Homicides and rapes each jumped by 9 percent in the nation's second-largest city last year compared with 2014, while robberies went up by 13 percent, according to statistics released by the Los Angeles Police Department. Violent crime overall increased by 20 percent, and car theft went up by 17 percent.
The increase in Los Angeles crime comes as police departments across the country, including in New York and Chicago, are scrambling to confront rising bloodshed after years of plummeting crime numbers. Police officials and experts say the increases could reflect deepening distrust of police that leads people to settle disputes themselves, officers who are afraid of being second-guessed and court rulings that make it easier than ever to own a gun. Tighter budgets that result in cuts to law-enforcement agencies could also play a role, they say.

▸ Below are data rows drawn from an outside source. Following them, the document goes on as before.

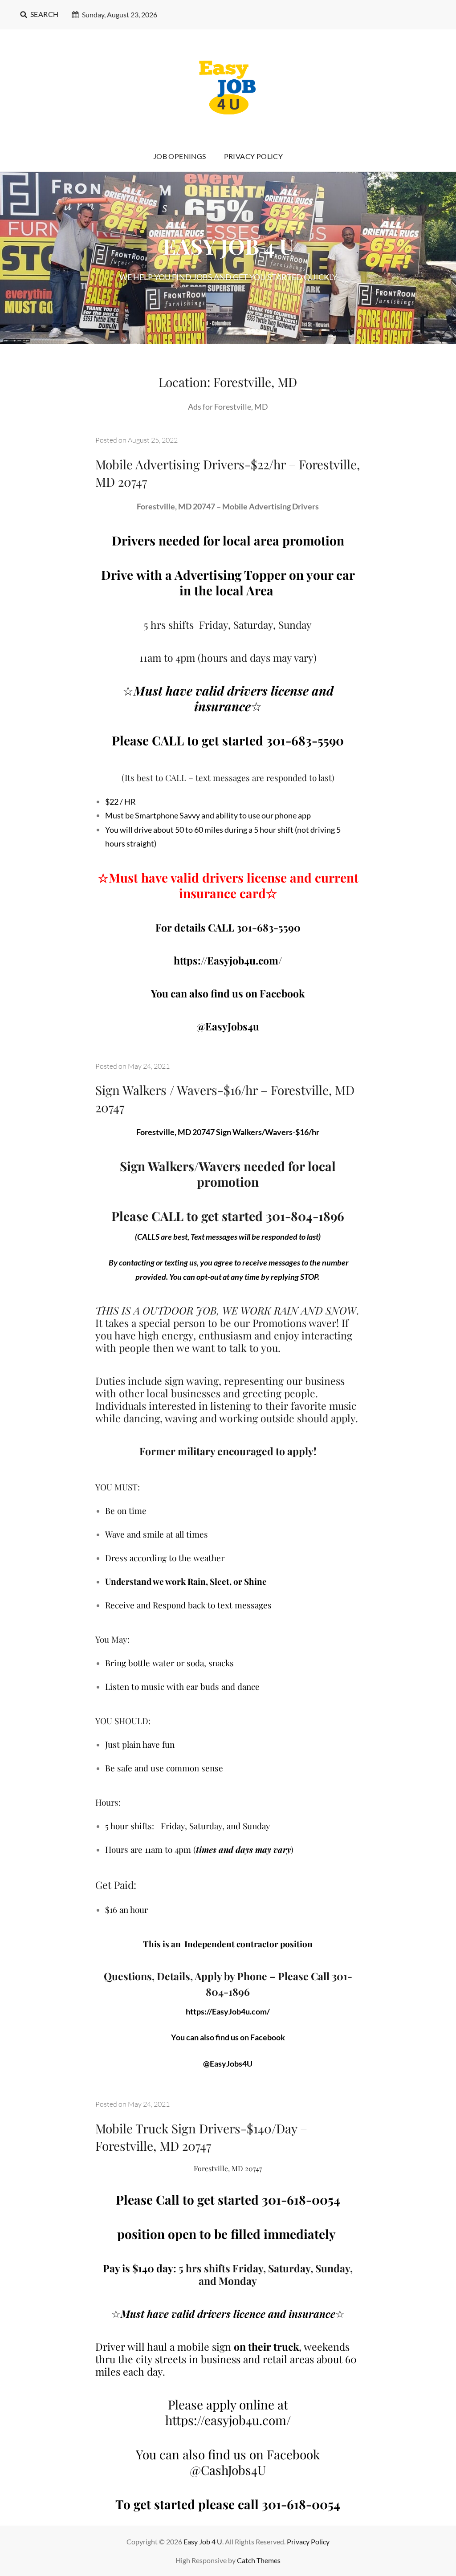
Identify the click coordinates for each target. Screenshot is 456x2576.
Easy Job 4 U (202, 2541)
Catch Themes (259, 2560)
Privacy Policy (253, 156)
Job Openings (179, 156)
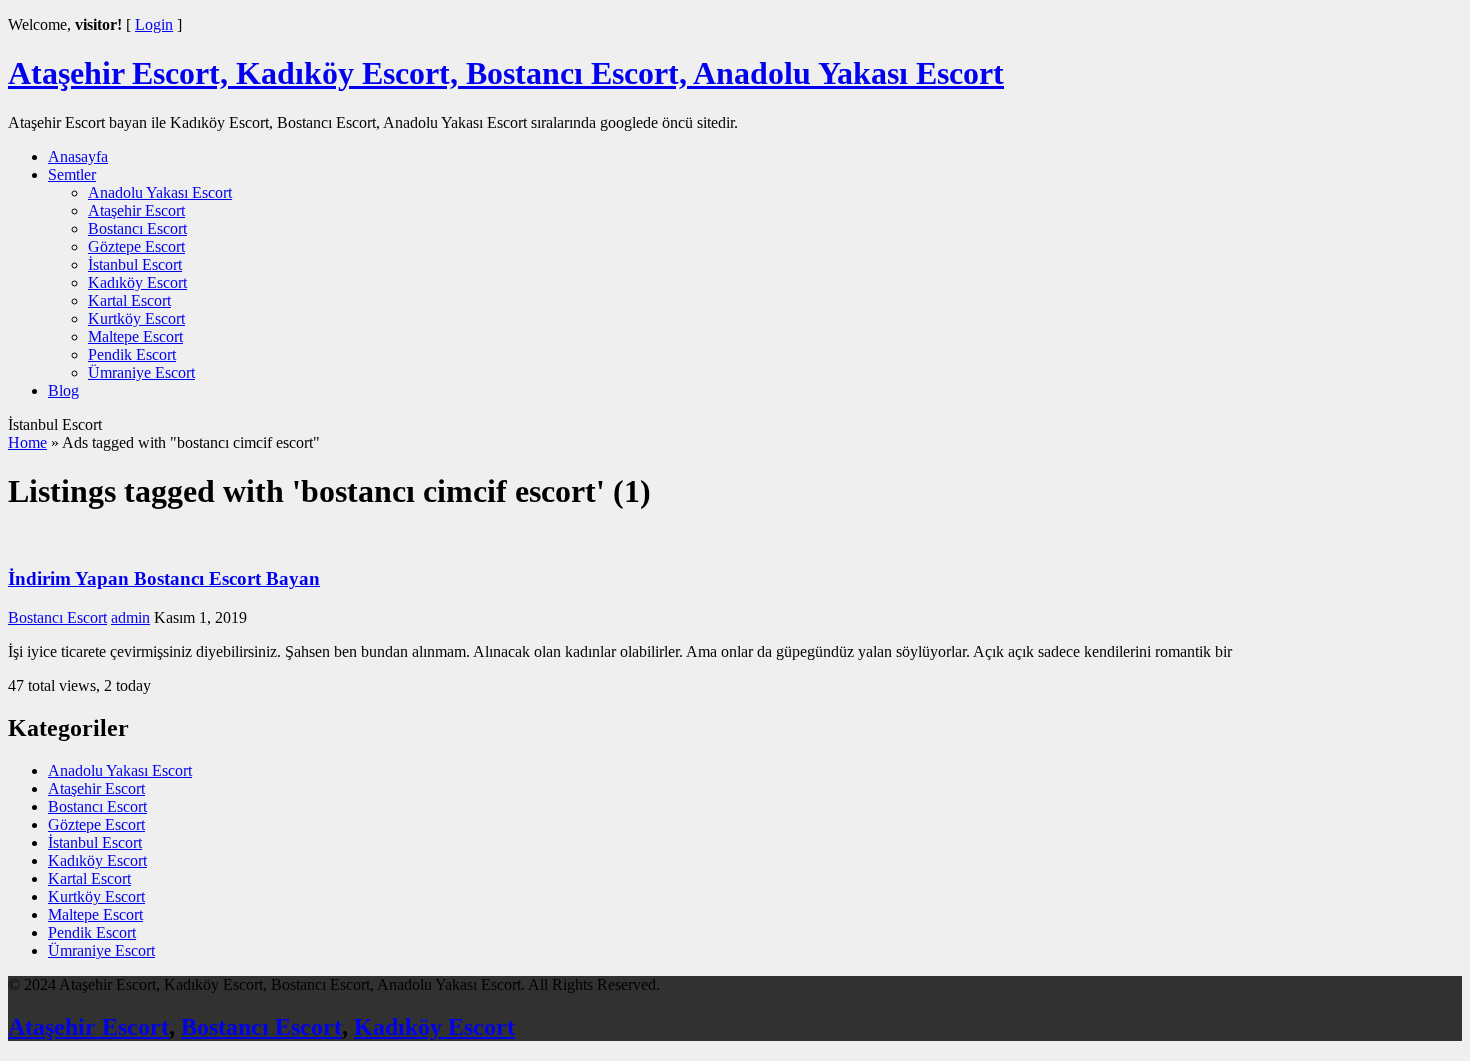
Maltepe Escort (135, 336)
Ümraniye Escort (141, 372)
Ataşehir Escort (136, 210)
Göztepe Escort (136, 246)
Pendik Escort (132, 354)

At a Wednesday news conference in Los Angeles, Mayor Eric Garcetti and police Chief Charlie Beck emphasized the big picture. Viewed in greater historical context, the department says crime levels are still among the lowest Los Angeles has seen in the past 50 years and still far below where they were in the 1990s and early 2000s.

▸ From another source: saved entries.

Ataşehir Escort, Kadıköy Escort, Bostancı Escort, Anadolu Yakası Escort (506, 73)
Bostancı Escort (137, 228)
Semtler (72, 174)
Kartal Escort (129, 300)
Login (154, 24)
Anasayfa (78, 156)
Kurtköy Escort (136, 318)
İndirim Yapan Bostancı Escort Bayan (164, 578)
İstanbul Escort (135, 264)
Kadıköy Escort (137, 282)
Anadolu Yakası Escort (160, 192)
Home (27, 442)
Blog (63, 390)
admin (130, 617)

For instance, overall violent crime in 2015 was down by 23 percent compared with 2005. While 283 people were murdered last year — up from 260 the year before — that figure is still far below the 489 people killed in 2005. In 1992, when murders peaked in Los Angeles during the crack cocaine epidemic, 1,092 people were killed.

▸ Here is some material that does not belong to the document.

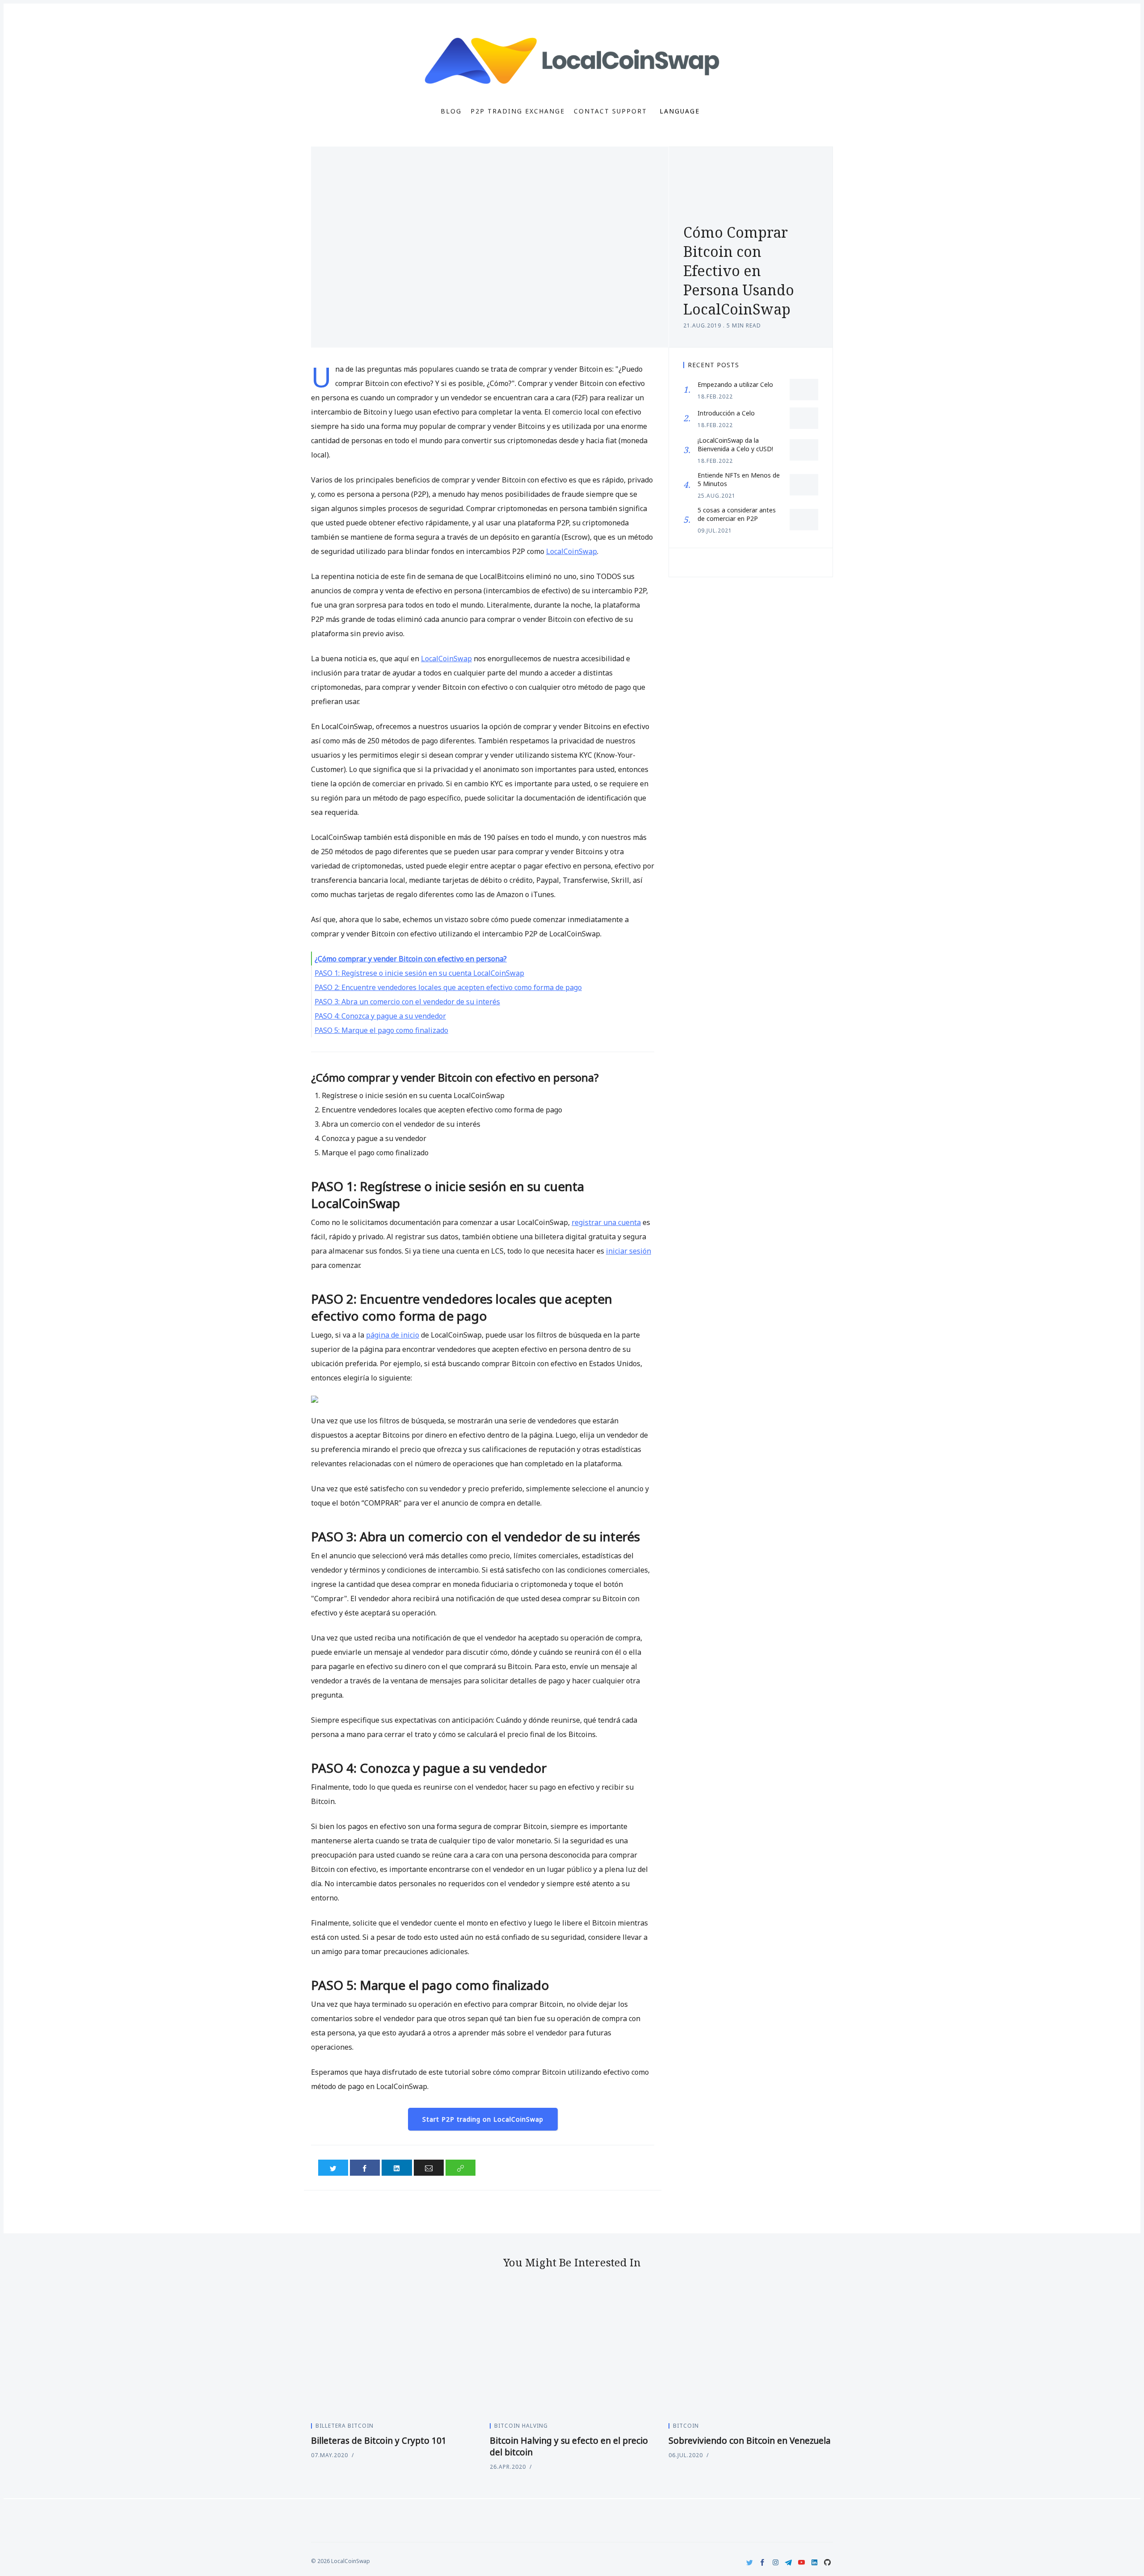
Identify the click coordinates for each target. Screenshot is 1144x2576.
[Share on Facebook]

"We have numbers in this past year that two or three years ago, let alone decades ago, we would be jumping for joy to see," Garcetti said.
He praised the city's efforts to drive down the crime statistics earlier this year, when the increases were even more dramatic. For instance, violent crime was up 36 percent in the first quarter of 2015, a figure that dropped to 20 percent by the end of the year.
"The 60-year trend is still to me is still an incredibly good one," Garcetti said. "The one-year trend is a troubling one, and the six-month one gives me great hope."
A number of factors are driving this year's overall uptick, including a spike in gang violence over the summer that the department said could possibly be attributed to a number of gang members being released from prison. Of the 283 murders in 2015, Beck said 165 are considered gang-related. That's 58 percent.
Overall gang crime jumped by 15 percent in 2015, the first increase in gang crime in Los Angeles in eight years, Beck said. "Gang crime is truly what steals the youth of Los Angeles," Beck said.
Police are working to address the increases in a number of ways, including deploying hundreds of elite officers to crime hot spots, increasing the number of officers walking the streets versus patrolling in cars, and creating a community relationship division dedicated to building the public's trust in police officers.
The department also has stepped up programs targeting gangs and domestic violence.